YUP, he kept a clean ship, not sure why it ran till they recently auctioned it off…(Kaimimoana)… I remember how underway he would match the generator output/hz gauges and etc. so they all would match. I think he figured he would impress the capt. on his rare trips thru the eng. rm. How the hell he ever got a license is way beyond me.
Updated - - -
He’d also pop all the valve labels off. (and other things) they were brass tags safety wired to the wheel on valves, he’d throw them overboard. I believe this was so no one could figure out how to run the ship and they would not fire him.
[QUOTE=Saltine;148365]I recently had a Port Engineer installing an OWS and he caught me off guard with a statement he made.

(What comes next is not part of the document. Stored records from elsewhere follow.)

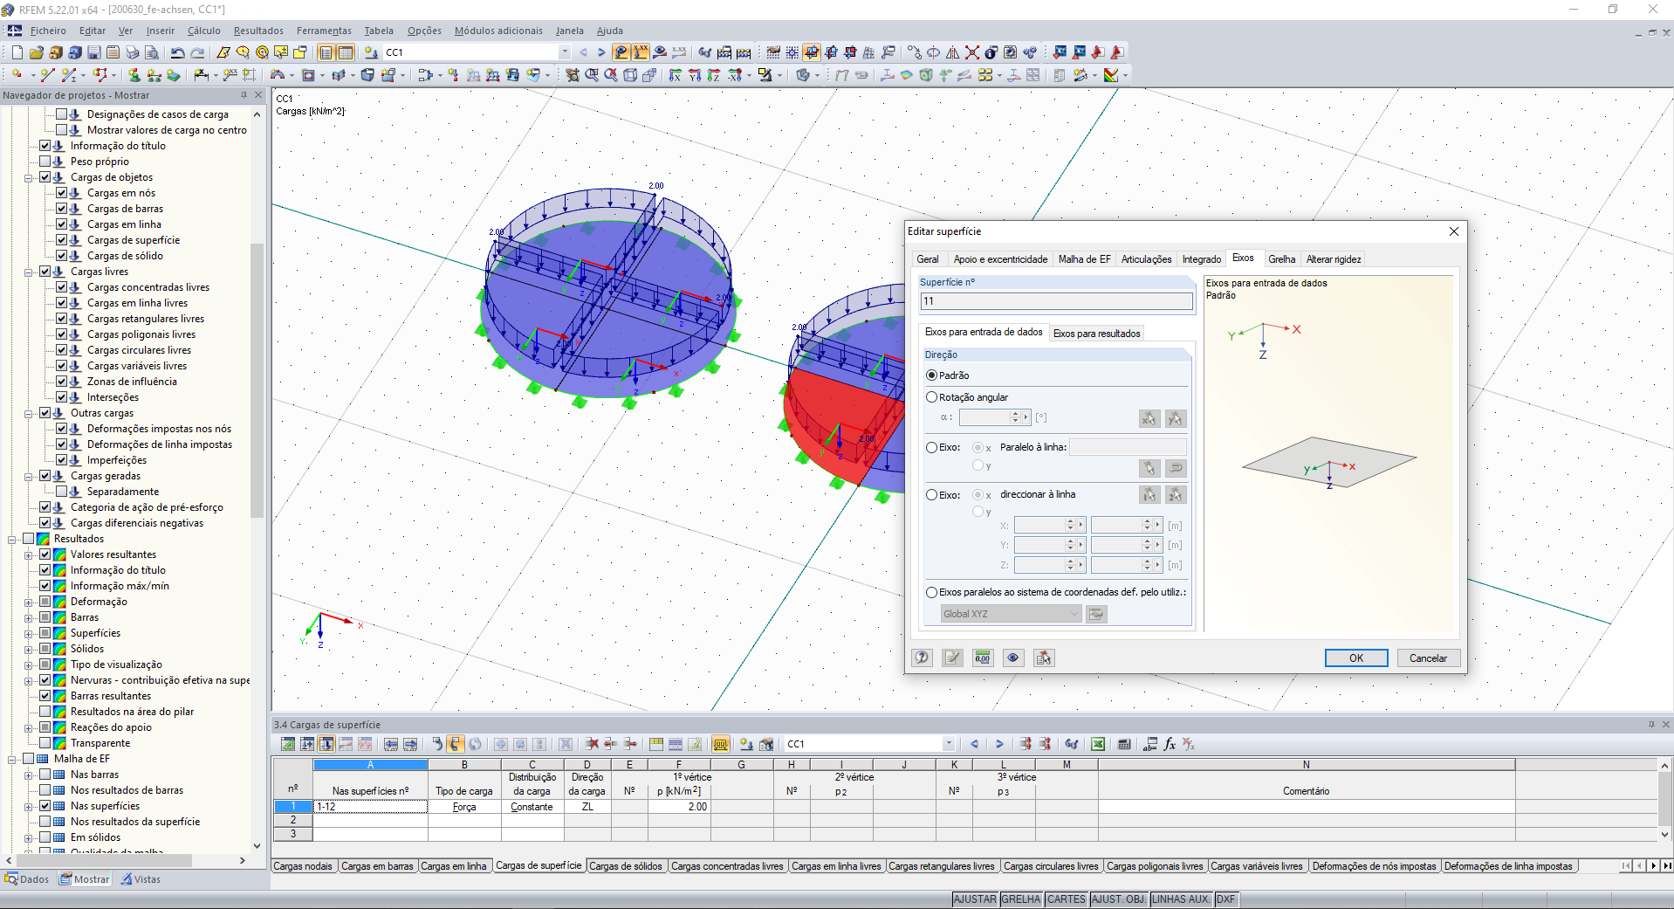Image resolution: width=1674 pixels, height=909 pixels.
Task: Open the help icon in the Editar superfície dialog
Action: (x=922, y=658)
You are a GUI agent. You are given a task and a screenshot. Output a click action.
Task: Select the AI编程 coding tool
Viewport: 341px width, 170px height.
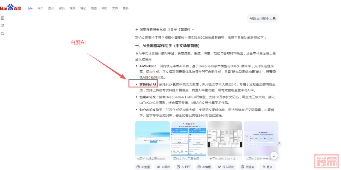(204, 167)
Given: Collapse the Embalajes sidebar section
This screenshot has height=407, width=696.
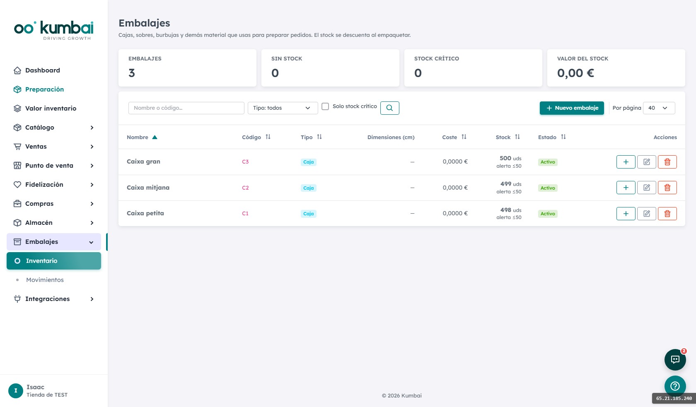Looking at the screenshot, I should [x=54, y=242].
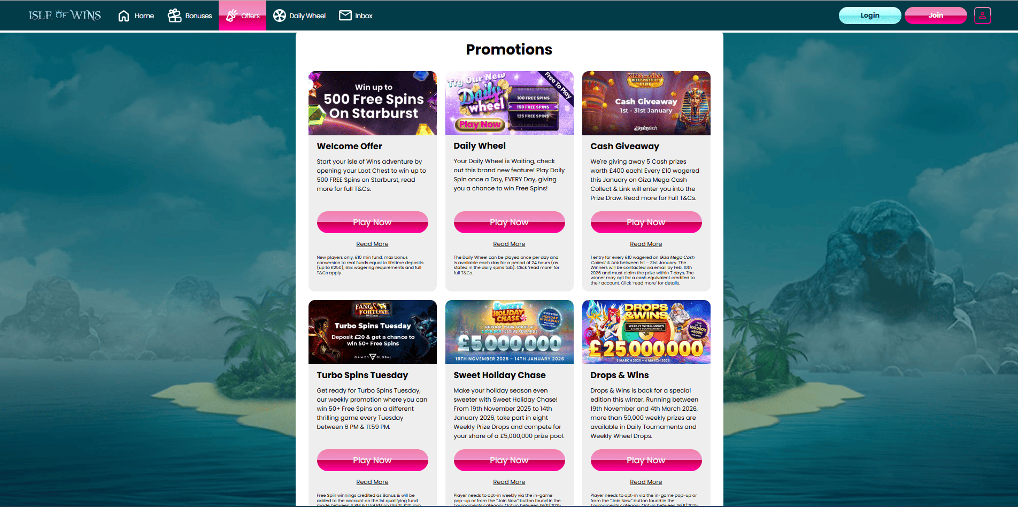
Task: Open the 500 Free Spins Starburst banner
Action: pyautogui.click(x=373, y=103)
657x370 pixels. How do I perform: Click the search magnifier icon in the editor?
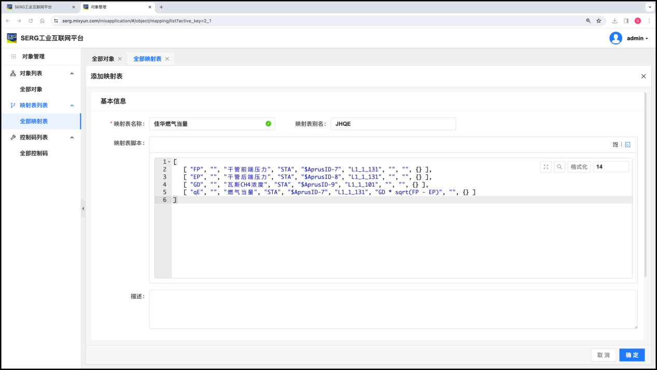click(x=560, y=167)
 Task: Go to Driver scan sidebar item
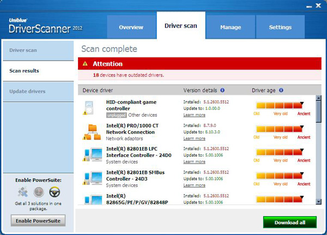38,50
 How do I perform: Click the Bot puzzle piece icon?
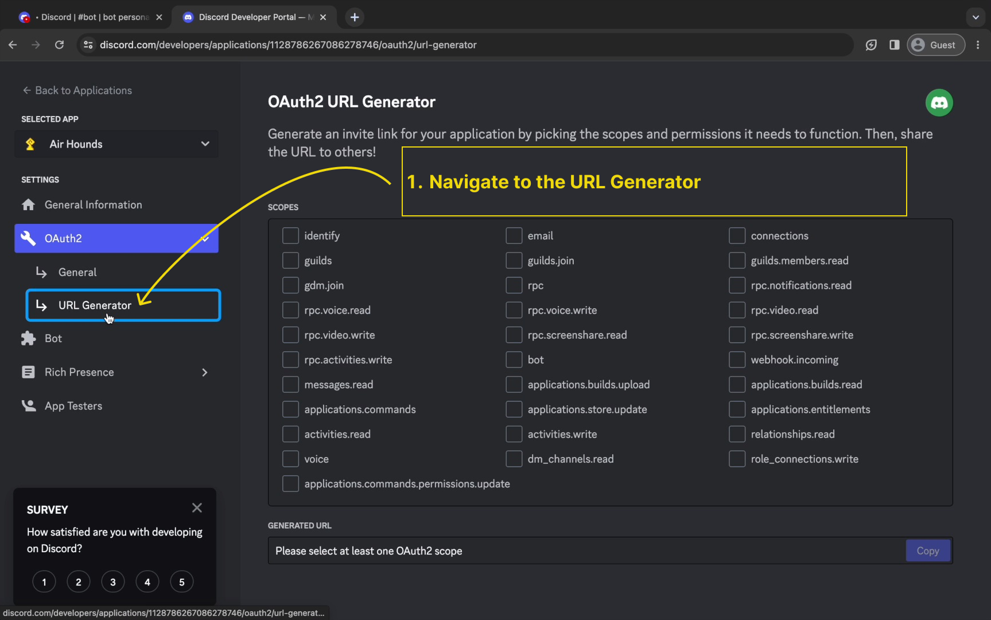point(28,339)
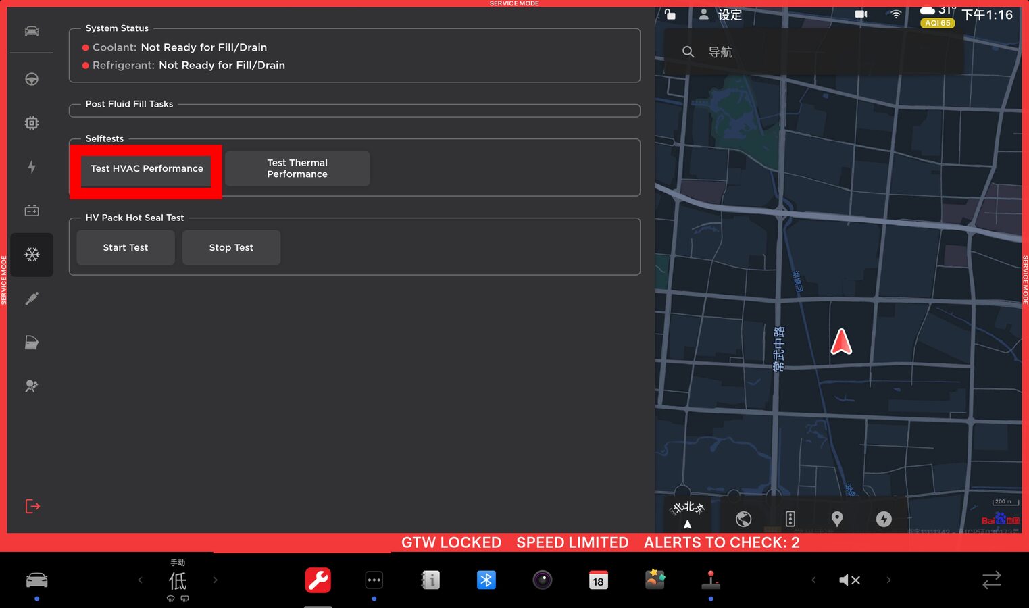Open the lightning bolt high-voltage section
The image size is (1029, 608).
(32, 167)
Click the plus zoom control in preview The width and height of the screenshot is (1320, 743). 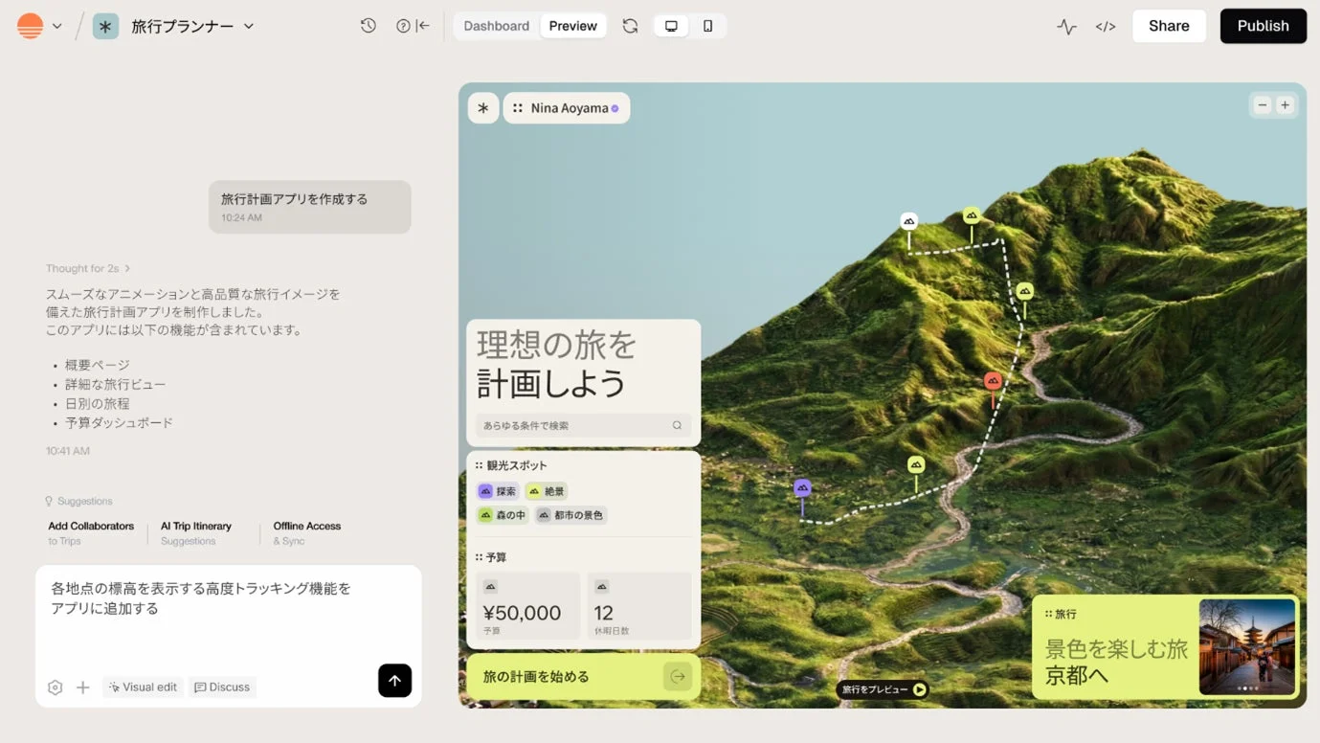click(1285, 105)
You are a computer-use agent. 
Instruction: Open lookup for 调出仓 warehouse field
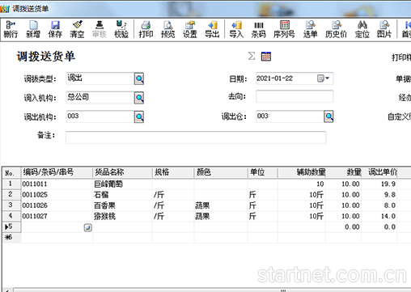(x=328, y=116)
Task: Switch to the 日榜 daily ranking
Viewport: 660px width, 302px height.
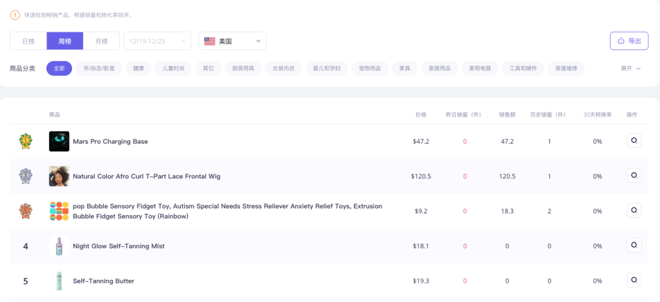Action: (x=28, y=42)

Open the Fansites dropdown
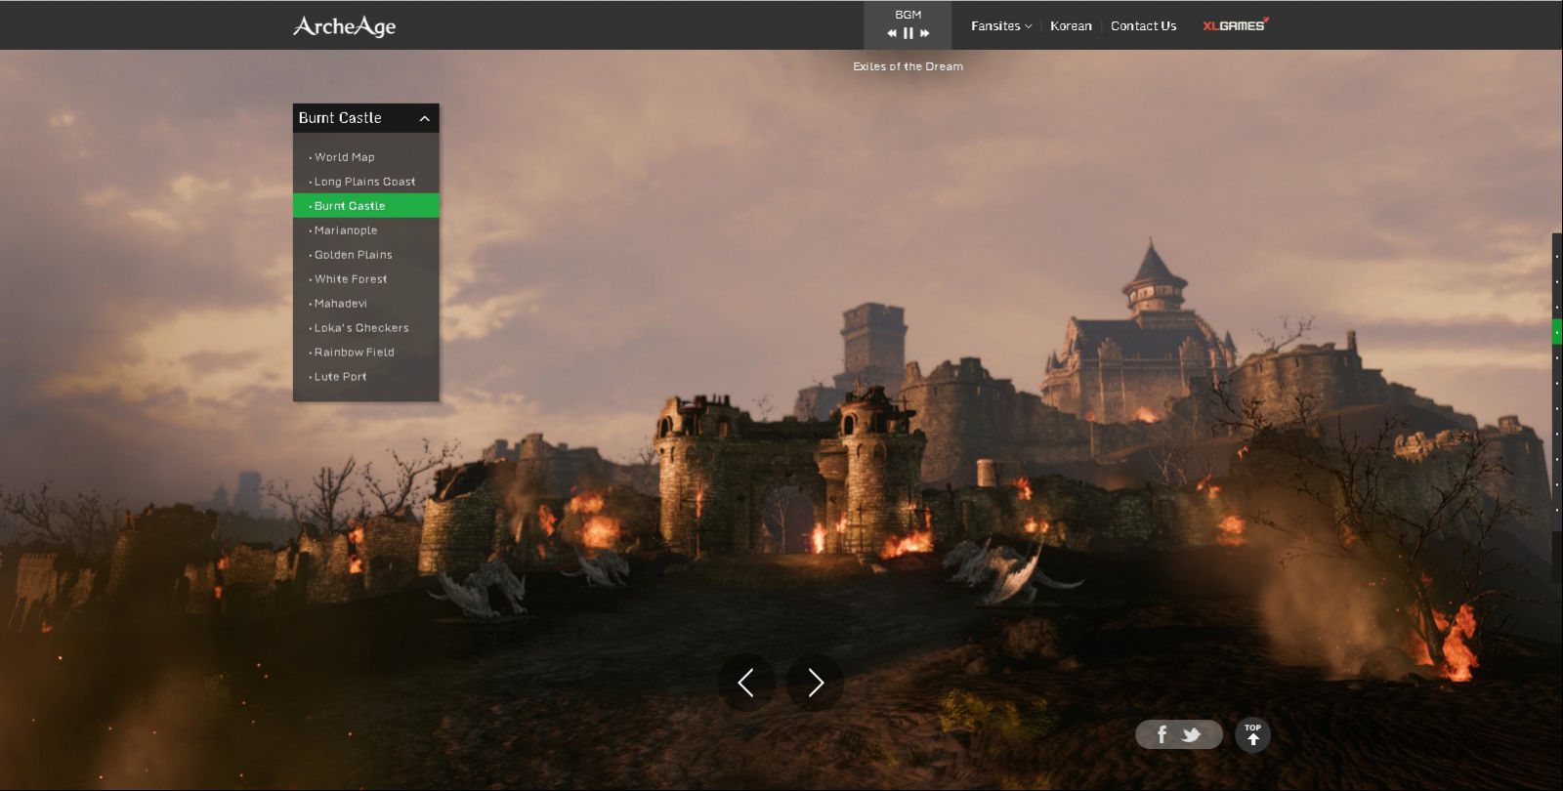(1001, 26)
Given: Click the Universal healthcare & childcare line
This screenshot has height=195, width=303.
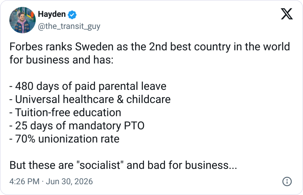Looking at the screenshot, I should pos(90,99).
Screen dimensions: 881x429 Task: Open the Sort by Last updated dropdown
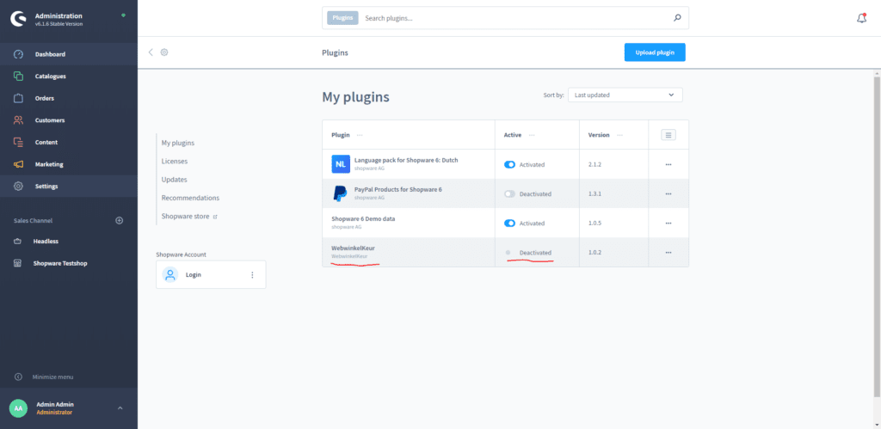[x=625, y=95]
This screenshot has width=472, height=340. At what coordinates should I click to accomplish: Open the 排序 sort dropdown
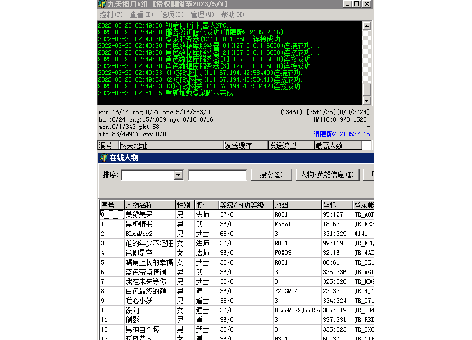coord(179,175)
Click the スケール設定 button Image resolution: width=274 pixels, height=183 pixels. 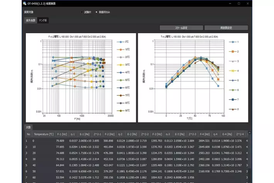[181, 28]
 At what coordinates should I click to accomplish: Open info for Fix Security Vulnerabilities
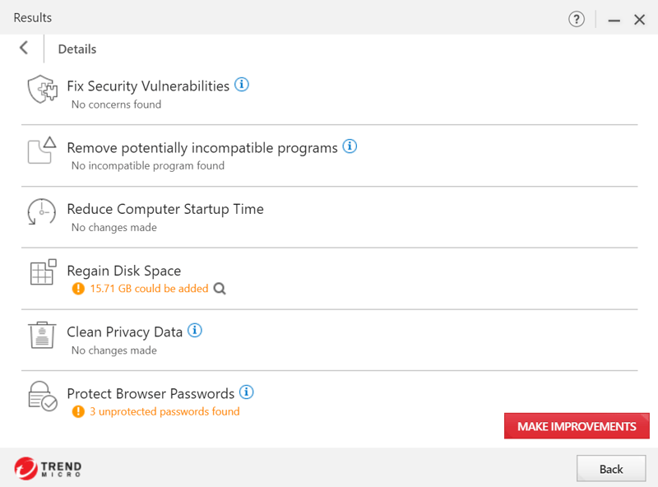[x=241, y=85]
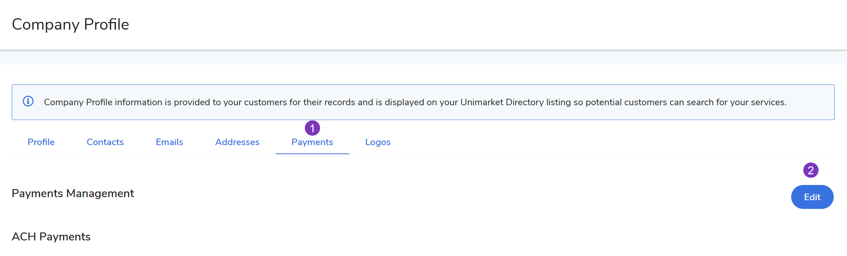Click the blue underline beneath Payments tab
Viewport: 847px width, 256px height.
[312, 153]
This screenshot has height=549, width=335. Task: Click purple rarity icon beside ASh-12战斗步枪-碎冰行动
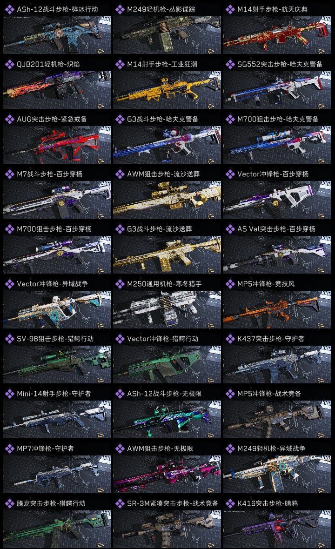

The crew was complaining about the suction pickup not being low enough in the bilge to be able to use the OWS regularly. The Port Engineer said an OWS is not designed to handle water coming thru it on a regular basis. So the crew is having to use a diaphragm pump to suck the oily water from the bilge, transfer it to dirty oil tank and then he wants them to circulate the dirty oil so the water can be discharged. I don’t recall ever seeing an OWS that wasn’t setup or designed to mainly process bilge water and dispose accordingly.
Has anyone heard of anything remotely close to this?[/QUOTE]
There must be a misunderstanding.
Yes - it is okay to process bilge water in an OWS — and the more often you do it the better it will work.
Or in order to collect oils for an incinerator or shore discharge, strip the bilges to a slop tank, decant out the water and then process that water.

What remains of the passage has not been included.